**Recorded data**
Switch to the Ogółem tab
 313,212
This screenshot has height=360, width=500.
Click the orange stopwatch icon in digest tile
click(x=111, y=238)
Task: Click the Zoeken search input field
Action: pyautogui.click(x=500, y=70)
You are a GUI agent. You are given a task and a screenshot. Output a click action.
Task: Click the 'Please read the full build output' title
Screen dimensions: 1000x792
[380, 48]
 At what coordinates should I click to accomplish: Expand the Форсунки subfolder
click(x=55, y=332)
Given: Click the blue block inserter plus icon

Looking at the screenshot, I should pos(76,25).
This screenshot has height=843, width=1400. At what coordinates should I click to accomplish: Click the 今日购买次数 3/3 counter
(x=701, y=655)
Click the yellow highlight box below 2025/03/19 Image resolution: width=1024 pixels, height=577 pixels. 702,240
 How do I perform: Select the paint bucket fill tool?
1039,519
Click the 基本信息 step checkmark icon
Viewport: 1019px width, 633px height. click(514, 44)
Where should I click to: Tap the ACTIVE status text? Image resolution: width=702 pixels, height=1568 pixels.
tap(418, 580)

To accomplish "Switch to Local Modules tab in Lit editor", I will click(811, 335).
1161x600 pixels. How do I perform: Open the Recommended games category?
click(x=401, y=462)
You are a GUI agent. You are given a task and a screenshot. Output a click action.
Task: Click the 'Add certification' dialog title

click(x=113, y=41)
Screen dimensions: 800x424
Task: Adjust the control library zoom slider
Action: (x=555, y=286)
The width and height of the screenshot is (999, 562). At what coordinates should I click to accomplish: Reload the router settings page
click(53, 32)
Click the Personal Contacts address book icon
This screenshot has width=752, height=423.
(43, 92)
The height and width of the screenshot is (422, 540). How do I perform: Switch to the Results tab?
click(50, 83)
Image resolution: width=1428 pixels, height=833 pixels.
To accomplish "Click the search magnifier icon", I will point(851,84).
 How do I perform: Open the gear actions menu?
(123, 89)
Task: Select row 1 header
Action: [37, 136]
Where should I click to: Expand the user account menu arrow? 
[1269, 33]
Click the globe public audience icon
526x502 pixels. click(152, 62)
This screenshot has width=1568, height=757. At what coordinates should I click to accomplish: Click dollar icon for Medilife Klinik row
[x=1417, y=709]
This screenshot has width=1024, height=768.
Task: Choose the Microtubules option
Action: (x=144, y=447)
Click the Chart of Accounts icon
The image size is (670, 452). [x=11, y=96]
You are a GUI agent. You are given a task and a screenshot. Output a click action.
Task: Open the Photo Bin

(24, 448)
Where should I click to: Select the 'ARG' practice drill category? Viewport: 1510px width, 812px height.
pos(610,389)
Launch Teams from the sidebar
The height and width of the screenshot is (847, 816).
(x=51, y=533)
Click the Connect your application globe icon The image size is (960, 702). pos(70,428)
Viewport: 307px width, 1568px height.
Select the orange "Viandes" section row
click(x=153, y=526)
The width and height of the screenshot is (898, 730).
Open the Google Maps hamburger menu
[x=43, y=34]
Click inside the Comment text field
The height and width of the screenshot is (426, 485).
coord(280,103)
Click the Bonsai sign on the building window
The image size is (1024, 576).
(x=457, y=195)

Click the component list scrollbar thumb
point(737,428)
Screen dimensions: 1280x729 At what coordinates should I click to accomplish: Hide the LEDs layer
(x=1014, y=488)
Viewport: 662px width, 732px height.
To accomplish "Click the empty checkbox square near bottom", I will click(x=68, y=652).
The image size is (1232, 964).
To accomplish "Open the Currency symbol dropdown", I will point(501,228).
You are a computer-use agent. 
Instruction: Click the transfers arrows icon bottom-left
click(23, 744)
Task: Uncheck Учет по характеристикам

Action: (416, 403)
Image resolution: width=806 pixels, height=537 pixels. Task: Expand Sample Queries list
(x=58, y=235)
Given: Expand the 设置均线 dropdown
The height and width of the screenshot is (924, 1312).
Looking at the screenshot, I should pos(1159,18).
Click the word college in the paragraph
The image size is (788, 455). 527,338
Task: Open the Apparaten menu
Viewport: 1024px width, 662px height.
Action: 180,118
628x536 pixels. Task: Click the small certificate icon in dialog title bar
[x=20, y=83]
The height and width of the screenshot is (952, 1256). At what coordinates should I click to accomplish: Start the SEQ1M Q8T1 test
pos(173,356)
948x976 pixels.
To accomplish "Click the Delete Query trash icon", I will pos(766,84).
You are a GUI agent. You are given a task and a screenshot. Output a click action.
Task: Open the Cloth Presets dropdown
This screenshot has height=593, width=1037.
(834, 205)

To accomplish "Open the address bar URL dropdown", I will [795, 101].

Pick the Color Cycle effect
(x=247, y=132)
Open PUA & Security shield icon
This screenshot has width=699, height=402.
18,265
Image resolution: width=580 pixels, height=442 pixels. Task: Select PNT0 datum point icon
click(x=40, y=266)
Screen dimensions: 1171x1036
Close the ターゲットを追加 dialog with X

**What to do**
Please transcribe the data shown above in full, exactly as it stands.

**Output of the task**
Switch to the Ogółem tab
 313,212
This screenshot has height=360, width=500.
Click the orange stopwatch icon in digest tile
click(x=111, y=238)
Task: Click the Zoeken search input field
Action: pyautogui.click(x=500, y=70)
You are a GUI agent. You are given a task and a screenshot. Output a click action.
Task: Click the 'Please read the full build output' title
Screen dimensions: 1000x792
[380, 48]
 At what coordinates should I click to accomplish: Expand the Форсунки subfolder
click(x=55, y=332)
Given: Click the blue block inserter plus icon

Looking at the screenshot, I should pos(76,25).
This screenshot has height=843, width=1400. At what coordinates should I click to accomplish: Click the 今日购买次数 3/3 counter
(x=701, y=655)
Click the yellow highlight box below 2025/03/19 Image resolution: width=1024 pixels, height=577 pixels. 702,240
 How do I perform: Select the paint bucket fill tool?
1039,519
Click the 基本信息 step checkmark icon
Viewport: 1019px width, 633px height. click(514, 44)
Where should I click to: Tap the ACTIVE status text? Image resolution: width=702 pixels, height=1568 pixels.
tap(418, 580)

To accomplish "Switch to Local Modules tab in Lit editor", I will click(811, 335).
1161x600 pixels. How do I perform: Open the Recommended games category?
click(x=401, y=462)
You are a GUI agent. You are given a task and a screenshot. Output a click action.
Task: Click the 'Add certification' dialog title

click(x=113, y=41)
Screen dimensions: 800x424
Task: Adjust the control library zoom slider
Action: (x=555, y=286)
The width and height of the screenshot is (999, 562). At what coordinates should I click to accomplish: Reload the router settings page
click(53, 32)
Click the Personal Contacts address book icon
This screenshot has width=752, height=423.
(43, 92)
The height and width of the screenshot is (422, 540). How do I perform: Switch to the Results tab?
click(50, 83)
Image resolution: width=1428 pixels, height=833 pixels.
To accomplish "Click the search magnifier icon", I will point(851,84).
 How do I perform: Open the gear actions menu?
(123, 89)
Task: Select row 1 header
Action: [37, 136]
Where should I click to: Expand the user account menu arrow? 
[1269, 33]
Click the globe public audience icon
526x502 pixels. click(152, 62)
This screenshot has width=1568, height=757. At what coordinates should I click to accomplish: Click dollar icon for Medilife Klinik row
[x=1417, y=709]
This screenshot has width=1024, height=768.
Task: Choose the Microtubules option
Action: (x=144, y=447)
Click the Chart of Accounts icon
The image size is (670, 452). [x=11, y=96]
You are a GUI agent. You are given a task and a screenshot. Output a click action.
Task: Open the Photo Bin

(24, 448)
Where should I click to: Select the 'ARG' practice drill category? Viewport: 1510px width, 812px height.
pos(610,389)
Launch Teams from the sidebar
The height and width of the screenshot is (847, 816).
(x=51, y=533)
Click the Connect your application globe icon The image size is (960, 702). pos(70,428)
Viewport: 307px width, 1568px height.
Select the orange "Viandes" section row
click(x=153, y=526)
The width and height of the screenshot is (898, 730).
Open the Google Maps hamburger menu
[x=43, y=34]
Click inside the Comment text field
The height and width of the screenshot is (426, 485).
coord(280,103)
Click the Bonsai sign on the building window
The image size is (1024, 576).
(x=457, y=195)

Click the component list scrollbar thumb
point(737,428)
Screen dimensions: 1280x729 At what coordinates should I click to accomplish: Hide the LEDs layer
(x=1014, y=488)
Viewport: 662px width, 732px height.
To accomplish "Click the empty checkbox square near bottom", I will click(x=68, y=652).
The image size is (1232, 964).
To accomplish "Open the Currency symbol dropdown", I will point(501,228).
You are a computer-use agent. 
Instruction: Click the transfers arrows icon bottom-left
click(23, 744)
Task: Uncheck Учет по характеристикам

Action: (416, 403)
Image resolution: width=806 pixels, height=537 pixels. Task: Expand Sample Queries list
(x=58, y=235)
Given: Expand the 设置均线 dropdown
The height and width of the screenshot is (924, 1312).
Looking at the screenshot, I should pos(1159,18).
Click the word college in the paragraph
The image size is (788, 455). 527,338
Task: Open the Apparaten menu
Viewport: 1024px width, 662px height.
Action: 180,118
628x536 pixels. Task: Click the small certificate icon in dialog title bar
[x=20, y=83]
The height and width of the screenshot is (952, 1256). At what coordinates should I click to accomplish: Start the SEQ1M Q8T1 test
pos(173,356)
948x976 pixels.
To accomplish "Click the Delete Query trash icon", I will pos(766,84).
You are a GUI agent. You are given a task and a screenshot. Output a click action.
Task: Open the Cloth Presets dropdown
This screenshot has height=593, width=1037.
(834, 205)

To accomplish "Open the address bar URL dropdown", I will [795, 101].

Pick the Color Cycle effect
(x=247, y=132)
Open PUA & Security shield icon
This screenshot has width=699, height=402.
18,265
Image resolution: width=580 pixels, height=442 pixels. Task: Select PNT0 datum point icon
click(x=40, y=266)
Screen dimensions: 1171x1036
Close the ターゲットを追加 dialog with X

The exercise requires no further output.